§ **TO BE DONE**:
Present as a Markdown table with columns Number and Record line the lines of the records from the line containing "Task: Click the 采样率 (S/s) input field" through the line containing "Action: click(673, 286)", one row per line and blank lines omitted.

§ **RECORDS SHOWN**:
------------------------------------

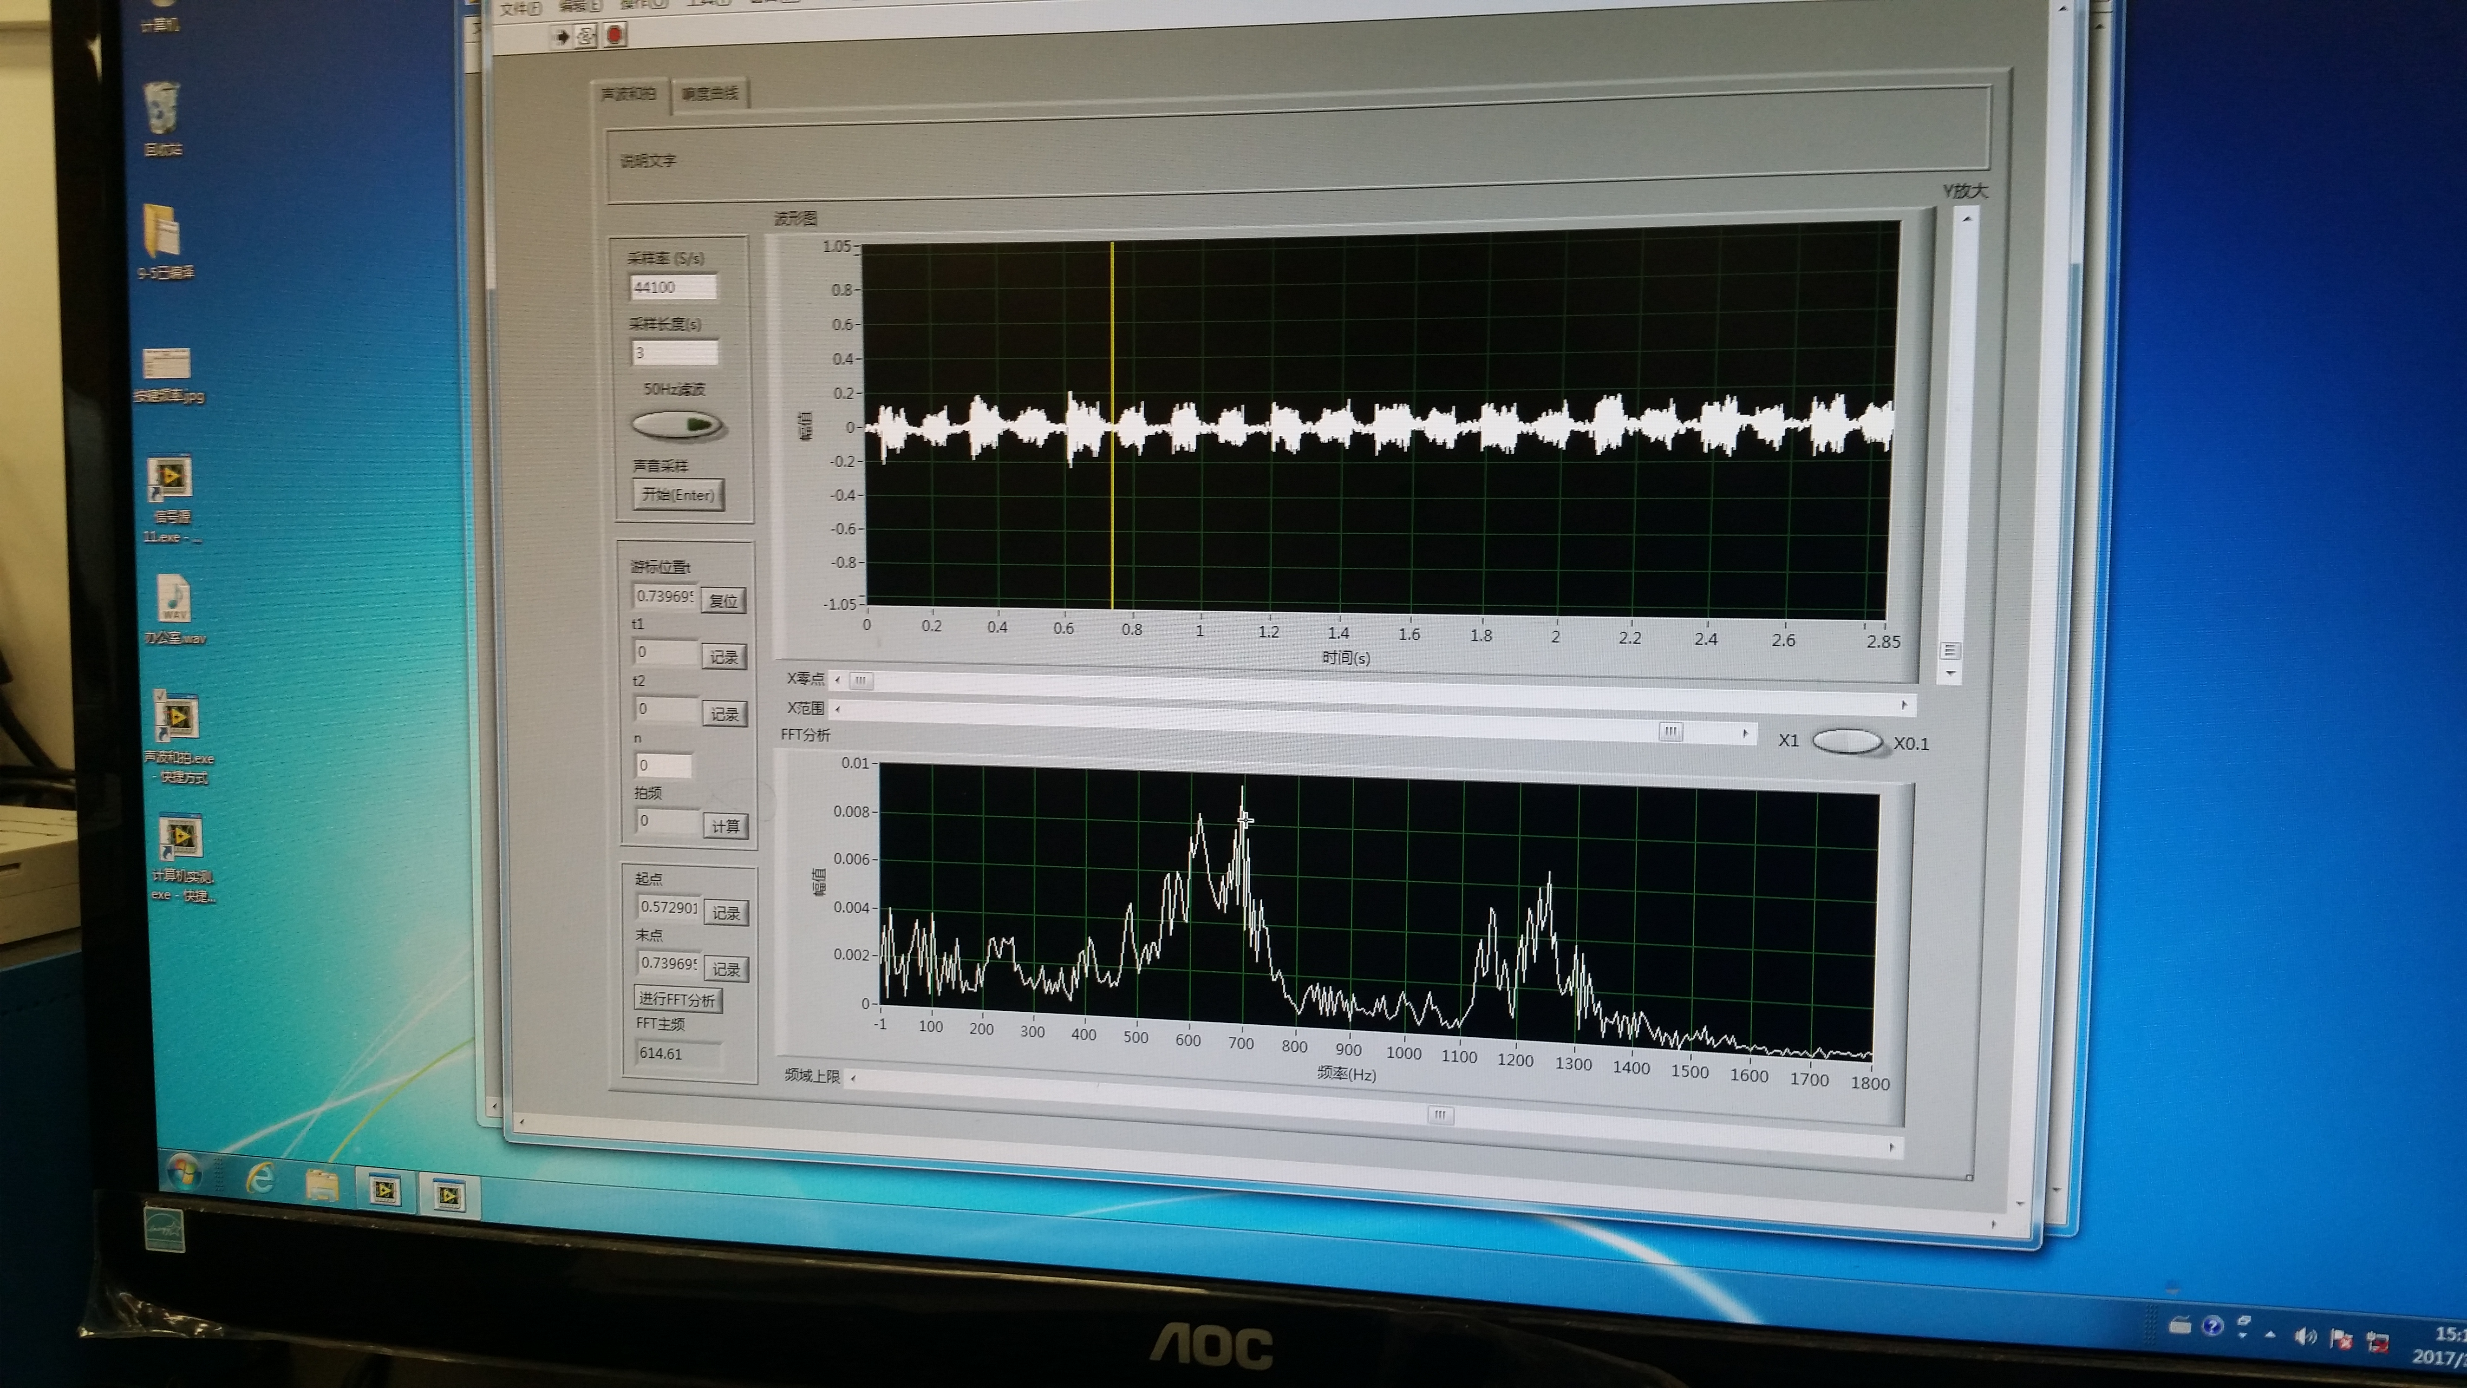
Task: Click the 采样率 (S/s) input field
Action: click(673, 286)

------------------------------------

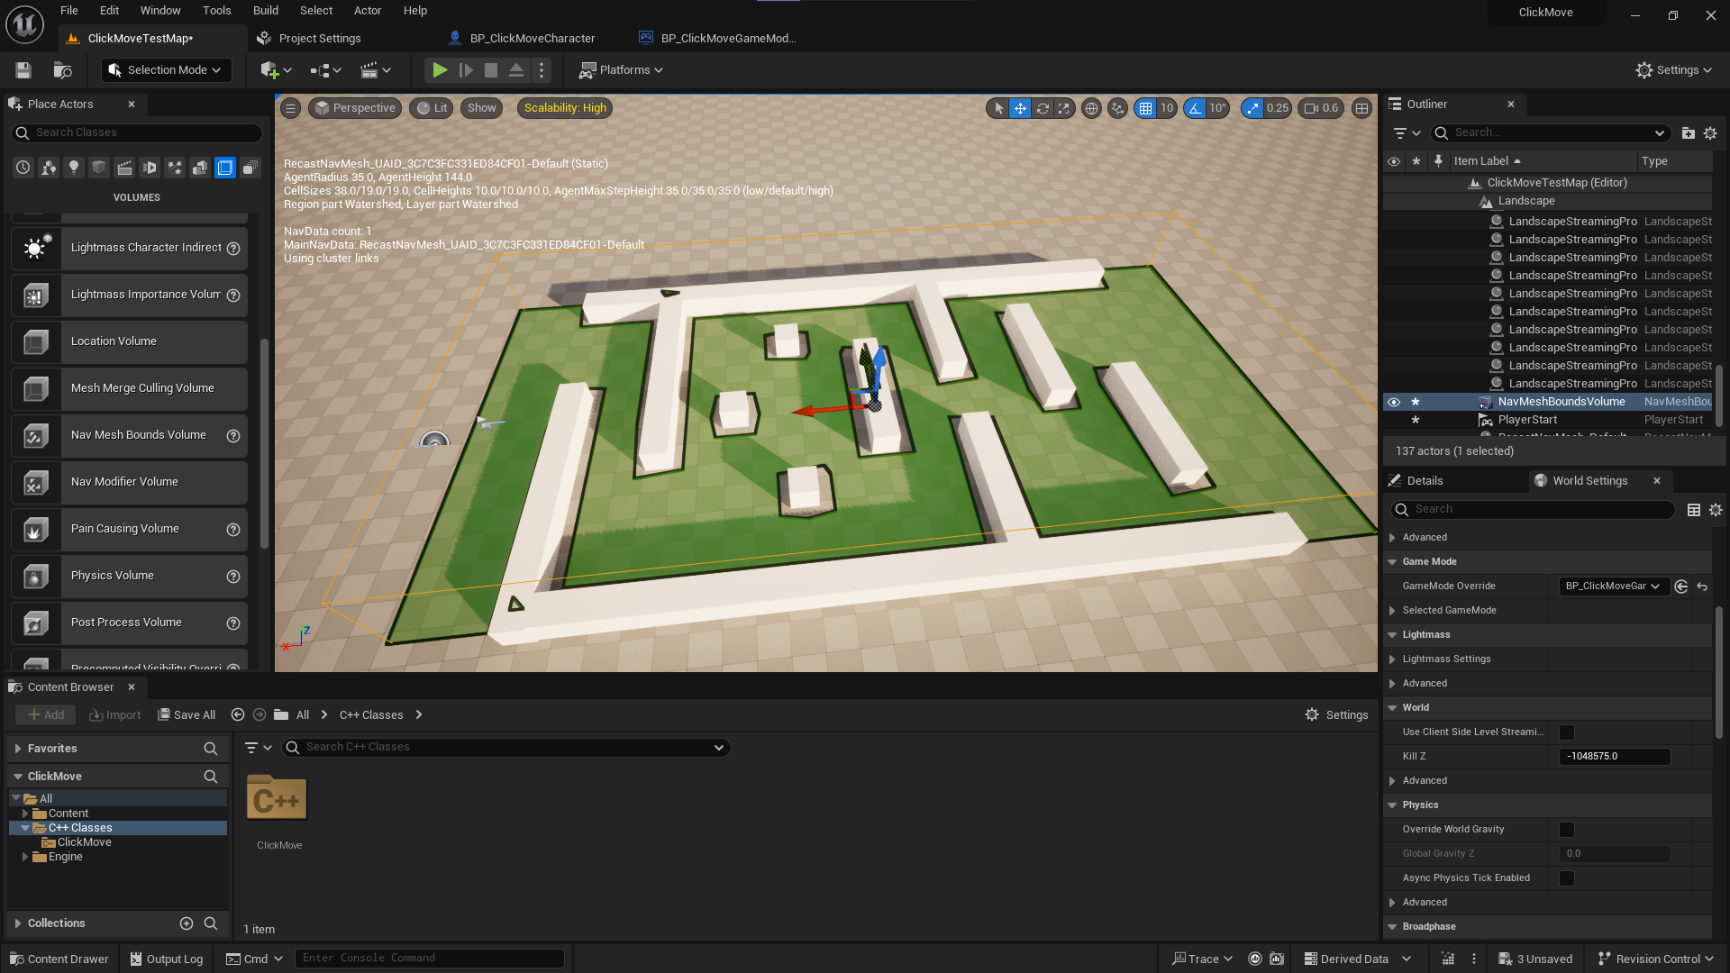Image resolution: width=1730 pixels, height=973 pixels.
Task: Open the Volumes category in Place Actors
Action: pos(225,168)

------------------------------------

§ **CORRECT RESPONSE**:
| Number | Record line |
|---|---|
| 1 | Task: Click the 采样率 (S/s) input field |
| 2 | Action: click(673, 286) |